Yazılı görev 1: Kayıtlarda "Toggle the Safari sidebar icon" içeren satırdan başlayıp "tap(219, 52)" içeren satırda biten kısmı, "sidebar" yerine "toolbar" koyarak düzenle ve geri kalan her şeyi olduğu gibi bırak. Resimleri yanıta ekleme.

Kaynak metin:
Nisan ayının neredeyse ortasına geldik. Bu tarih, bahara girdiğimizin resmi olarak göstergesi. Oysa sadece dağlarına bahar gelmiş memleketimin..
Baharın gelişini doğanın uyanmasından, renklenmeye başlamasından, kuşların cıvıltısının duyulmasından, denizin maviliğini alabildiğine görülmesinden anlamamız gerekirken koca bir şantiye alanına dönmüş memleketimizde ise baharın geldiğini yalnızca takvim yapraklarından anlayabilir haldeyiz.
Sokakları denize çıkan semtler artık çıkmaz sokaklarla dolmuş halde. Denizi görebilmek için ya sıfır noktasına ineceğiz ya da olabildiğine yükseğe çıkacağız.
Eski baharları ne kadar güzel tasvir etmiş Melih Cevdet,
Yollar ağaçlar kuşlar ne kadar güzel
Yeryüzü pırıl pırıl öğretmenim
Gizlisi saklısı kalmamış dünyanın
Nesi var nesi yoksa dökmüş ortaya
Oysa biz yeryüzünü öyle çukur ve tümseklerle doldurduk ki dünyanın gizlisini ortaya dökeceği bir alan dahi bırakmadık. Artık uyanmak istese de insanoğlunun yarattığı ağırlıklar karabasan gibi çökmüş doğanın üstüne.

Verilen kayıtlar:
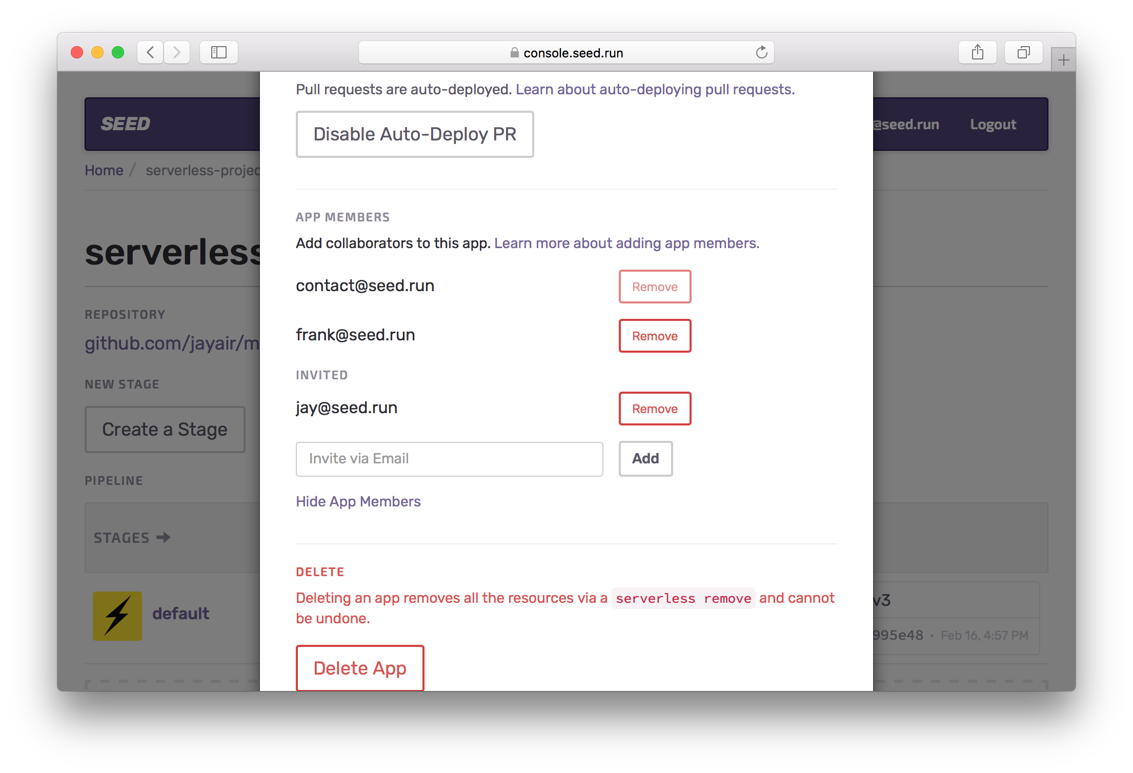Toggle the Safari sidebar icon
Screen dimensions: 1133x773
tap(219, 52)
==
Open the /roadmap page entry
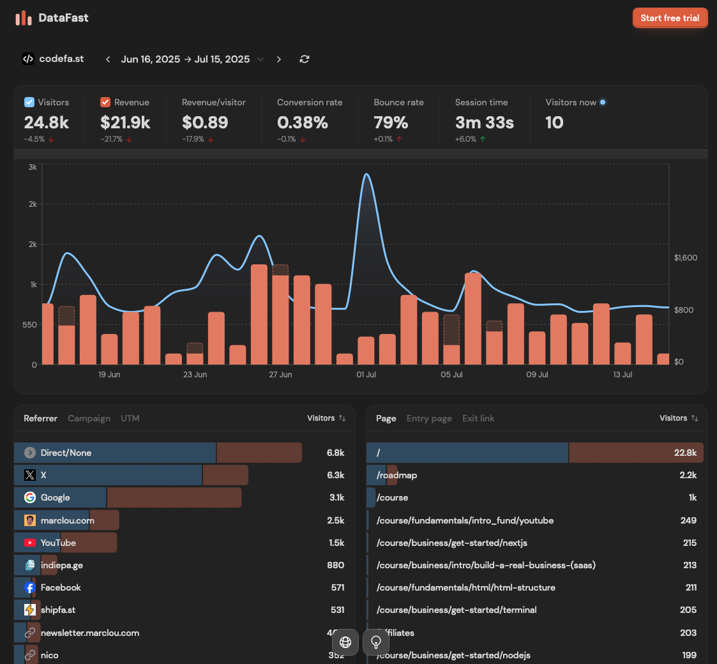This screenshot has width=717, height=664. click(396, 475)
* * *
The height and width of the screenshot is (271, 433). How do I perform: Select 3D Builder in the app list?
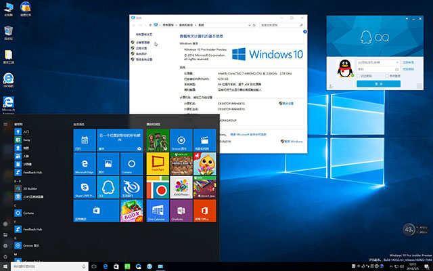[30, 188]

Yazılı görev 2: Bahar üzerine yazıdan "Nisan ayının neredeyse" ile başlayıp "olabildiğine yükseğe çıkacağız." ile biten bölümü hiç değiştirmeden yinele.

Yazılı yanıt 1:
Toggle the Safari toolbar icon
Screen dimensions: 1133x773
tap(219, 52)

Yazılı yanıt 2:
Nisan ayının neredeyse ortasına geldik. Bu tarih, bahara girdiğimizin resmi olarak göstergesi. Oysa sadece dağlarına bahar gelmiş memleketimin..
Baharın gelişini doğanın uyanmasından, renklenmeye başlamasından, kuşların cıvıltısının duyulmasından, denizin maviliğini alabildiğine görülmesinden anlamamız gerekirken koca bir şantiye alanına dönmüş memleketimizde ise baharın geldiğini yalnızca takvim yapraklarından anlayabilir haldeyiz.
Sokakları denize çıkan semtler artık çıkmaz sokaklarla dolmuş halde. Denizi görebilmek için ya sıfır noktasına ineceğiz ya da olabildiğine yükseğe çıkacağız.